Quantum Tribology: Harnessing Nanoscale Quantum Effects for Superior Friction Control

Abstract

The study of friction, wear, and lubrication – traditionally governed by classical physics – is undergoing a transformation with the emergence of quantum tribology, a field where quantum mechanical effects play a pivotal role in surface interactions at the nanoscale. Phenomena such as quantum tunneling, electron–phonon coupling, electron transfer, modifications in atomic orbital interactions, and van der Waals interactions significantly influence tribological behavior, presenting both challenges and opportunities for materials science and engineering. This review explores recent breakthroughs in quantum tribology, including graphene-based lubricants, doped diamond-like carbon coatings, nanoparticle-enhanced coatings, phototribology, structural superlubricity, and self-healing films, which offer promising avenues for reducing energy dissipation and material wear.
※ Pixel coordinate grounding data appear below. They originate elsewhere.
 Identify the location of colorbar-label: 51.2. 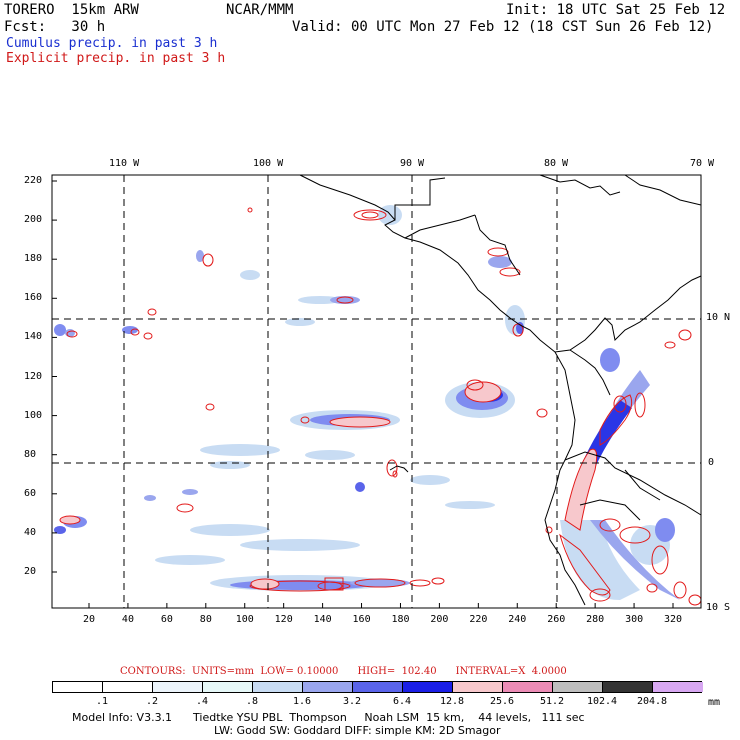
(552, 702).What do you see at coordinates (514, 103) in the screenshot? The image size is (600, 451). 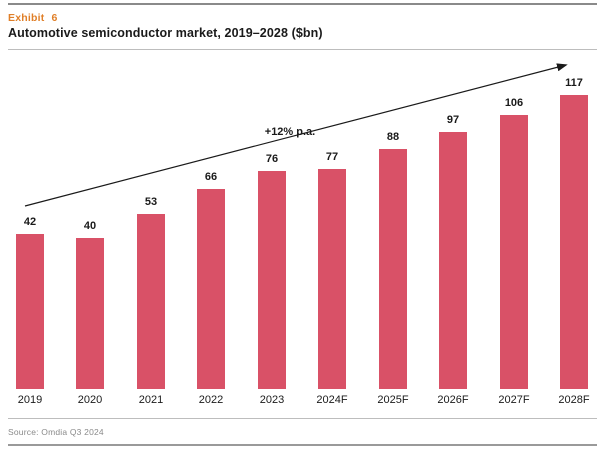 I see `bar-value-label: 106` at bounding box center [514, 103].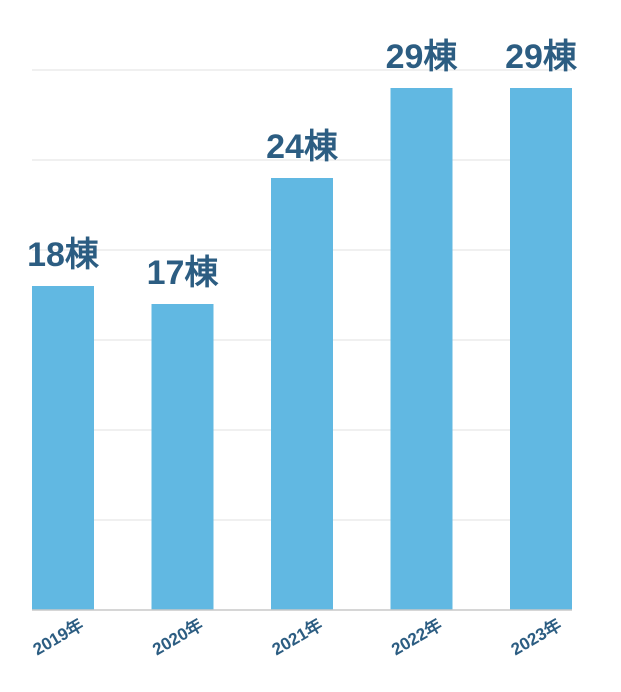 Image resolution: width=621 pixels, height=692 pixels. Describe the element at coordinates (536, 636) in the screenshot. I see `x-tick-label: 2023年` at that location.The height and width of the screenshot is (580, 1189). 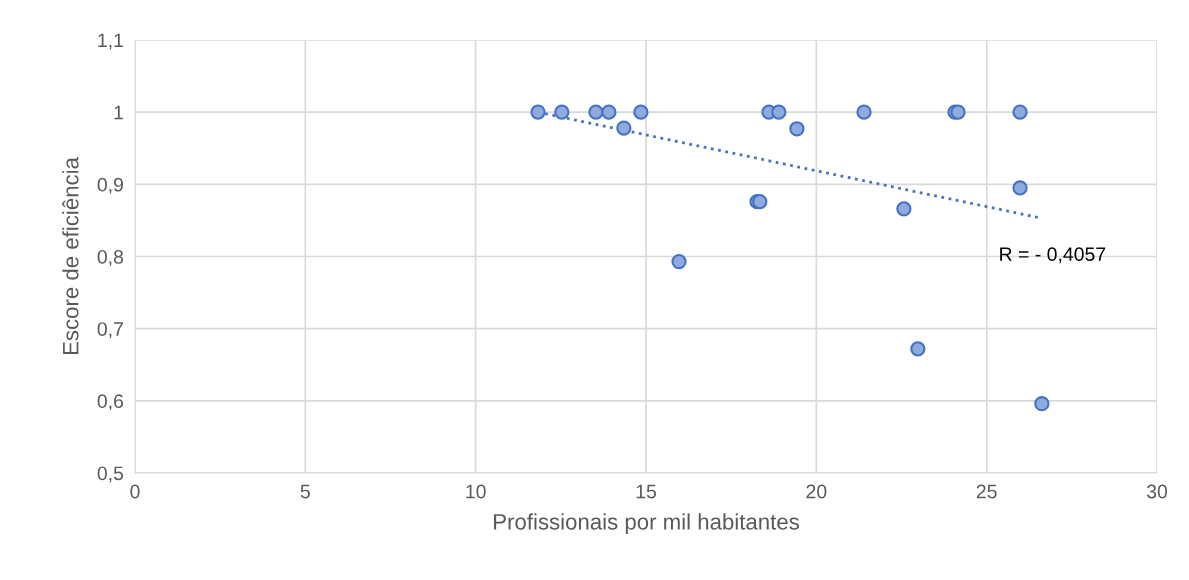 What do you see at coordinates (816, 492) in the screenshot?
I see `x-tick-label: 20` at bounding box center [816, 492].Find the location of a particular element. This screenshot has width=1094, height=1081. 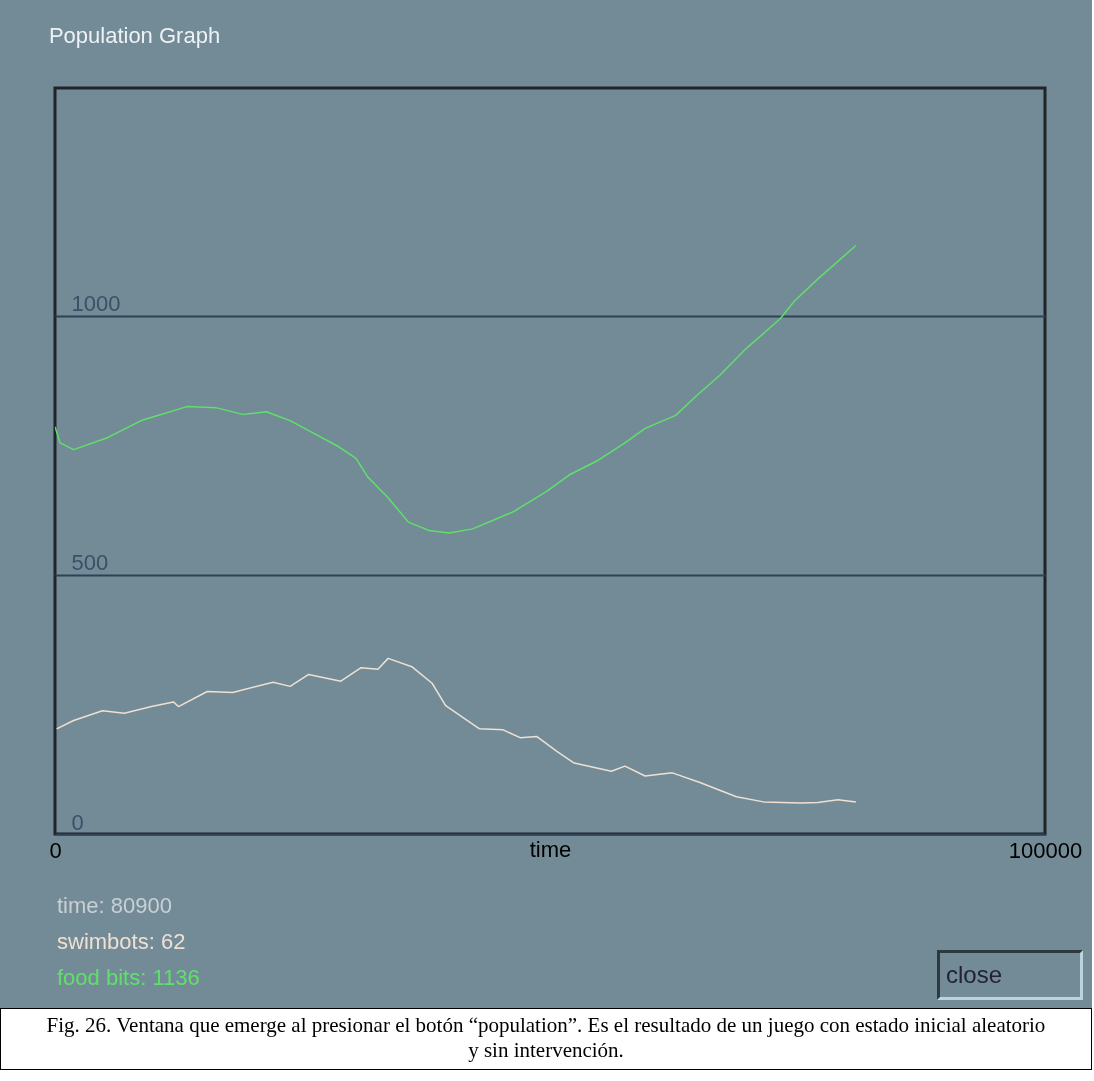

chart-title: Population Graph is located at coordinates (134, 36).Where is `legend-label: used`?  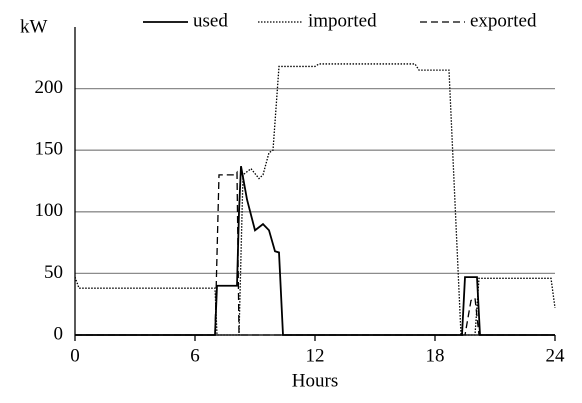
legend-label: used is located at coordinates (210, 20). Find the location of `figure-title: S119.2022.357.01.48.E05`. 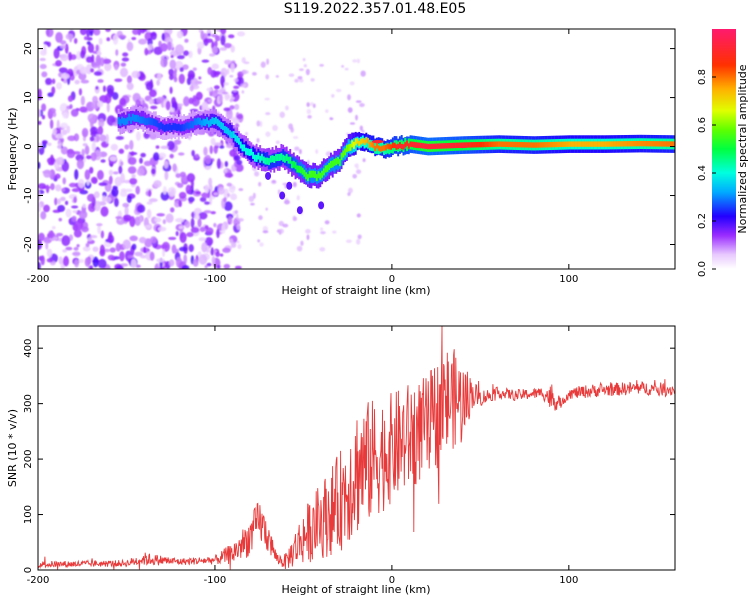

figure-title: S119.2022.357.01.48.E05 is located at coordinates (375, 9).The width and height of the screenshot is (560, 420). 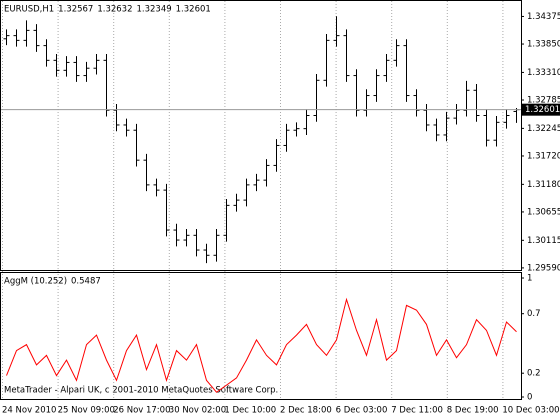 I want to click on y-tick-label: 1.30115, so click(x=544, y=241).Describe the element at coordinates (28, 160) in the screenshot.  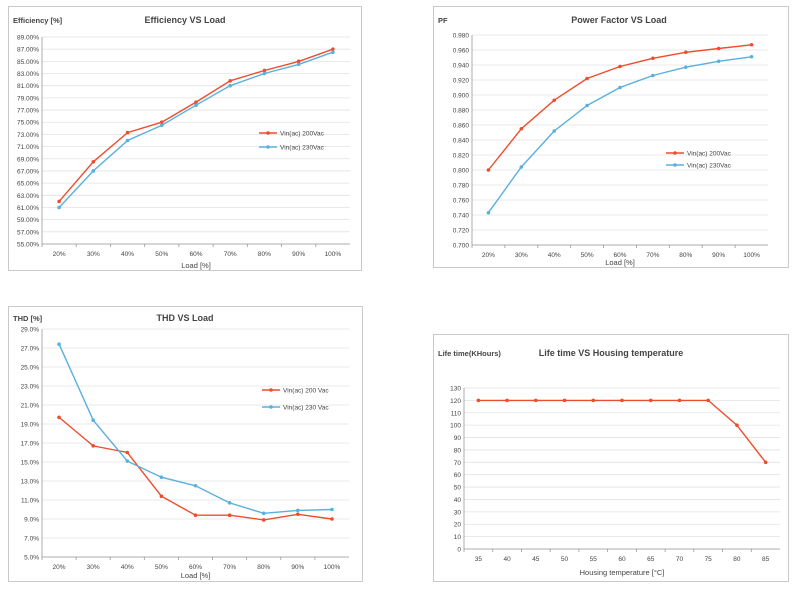
I see `y-tick-label: 69.00%` at that location.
By leveraging quantum effects, these advancements have the potential to enhance the performance and longevity of tribological systems in industries such as microelectronics, automotive, aerospace, power generation, and nanomanufacturing. Despite these strides, critical hurdles remain, including the need for advanced computational models capable of capturing the intricate quantum mechanisms and experimental techniques capable of capturing and validating quantum-driven tribological phenomena at relevant scales. Addressing these challenges will unlock new frontiers in ultra-low friction technologies, paving the way for more efficient and durable materials working at the atomic and molecular scales.